* Directions: Retype the entries, please, from their first line to the line containing "You are a GUI", exactly and only those lines, minus the pictures.

Entries taken from a collection:
[Start of Attachment]
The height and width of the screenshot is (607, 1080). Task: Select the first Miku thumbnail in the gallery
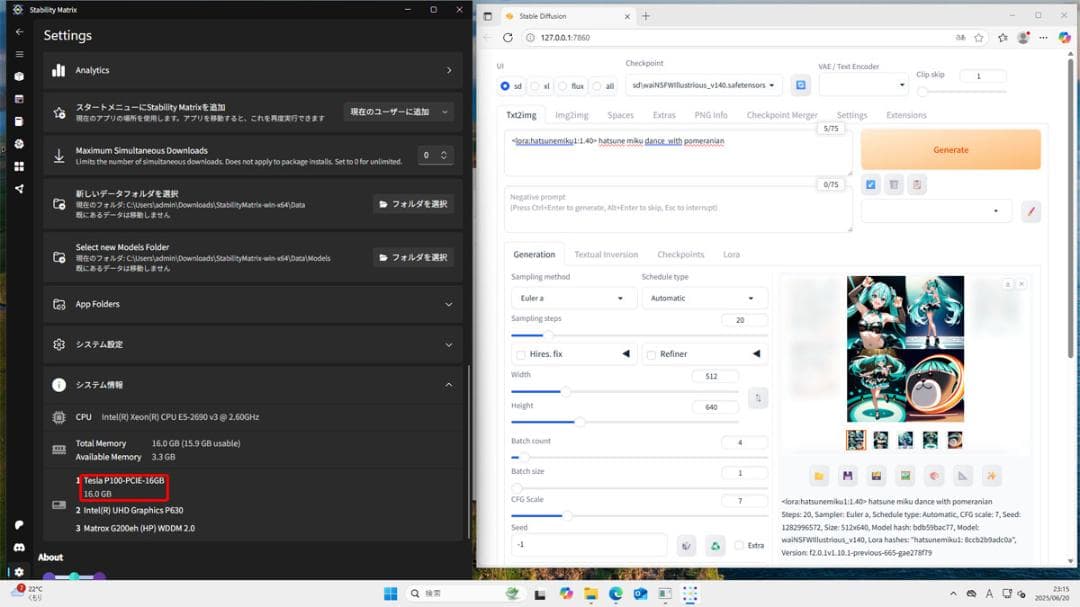pyautogui.click(x=855, y=439)
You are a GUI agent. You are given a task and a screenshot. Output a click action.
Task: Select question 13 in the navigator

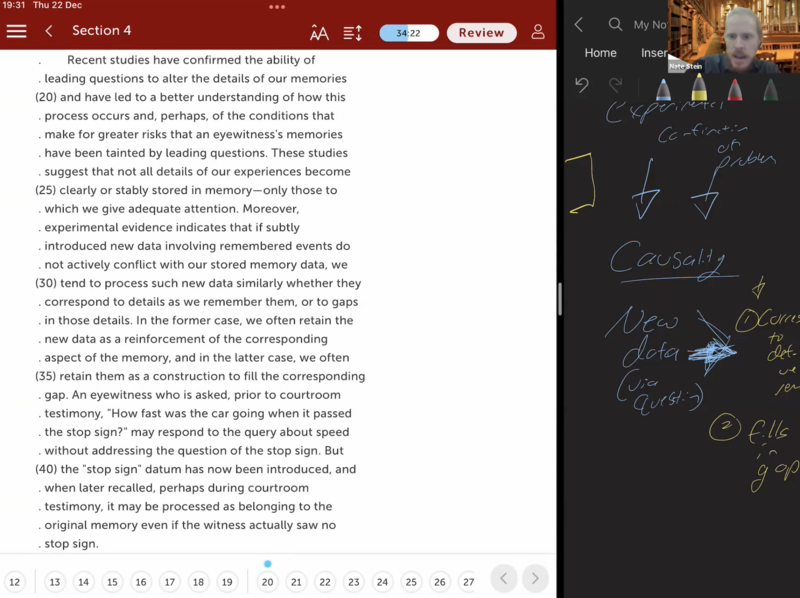tap(54, 581)
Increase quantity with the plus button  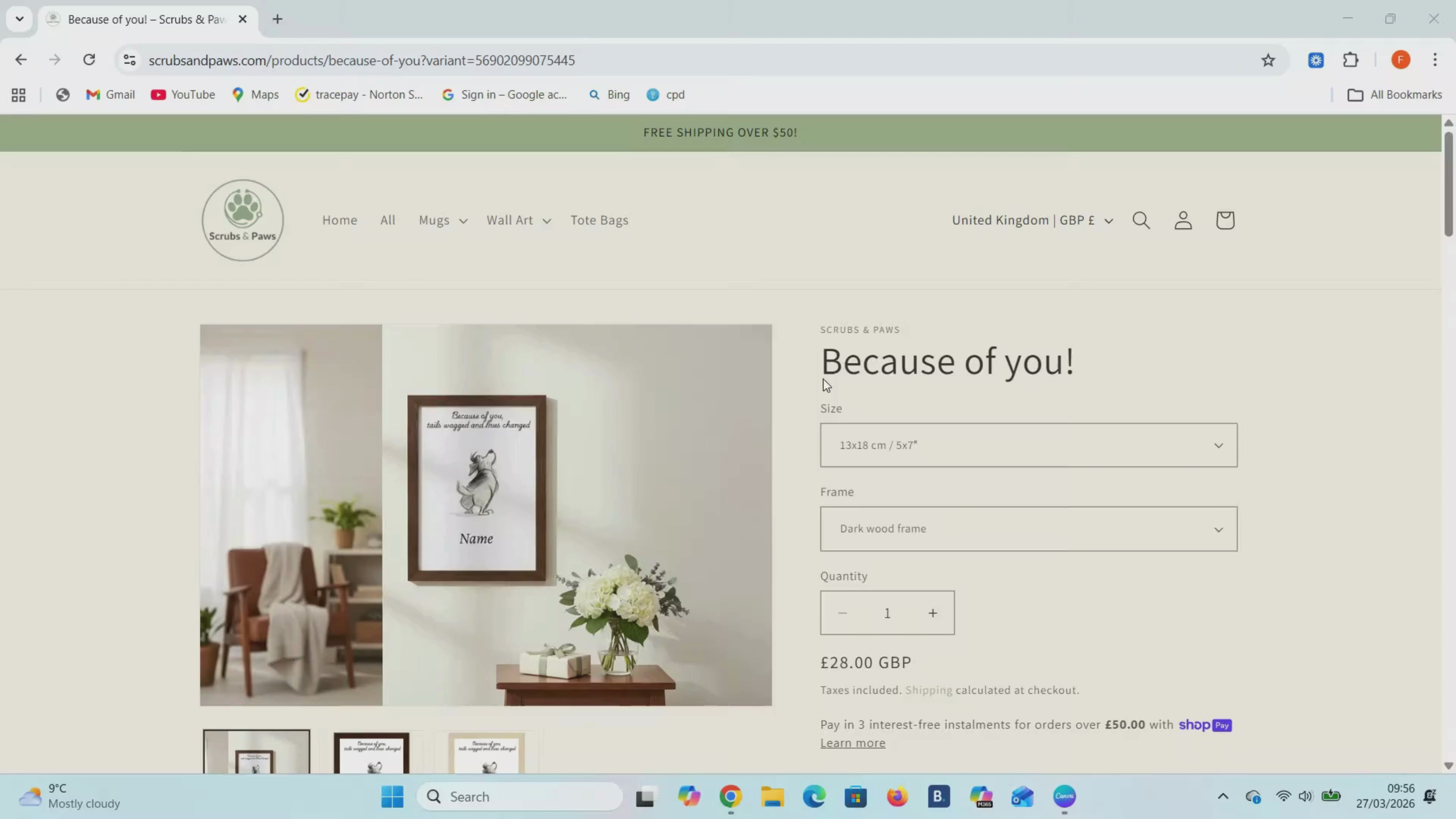[933, 613]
[End of Attachment]
* Expected answer:
The height and width of the screenshot is (607, 1080). Task: Select the first Miku thumbnail in the gallery
pyautogui.click(x=855, y=439)
You are a GUI agent. You are given a task and a screenshot. Output a click action.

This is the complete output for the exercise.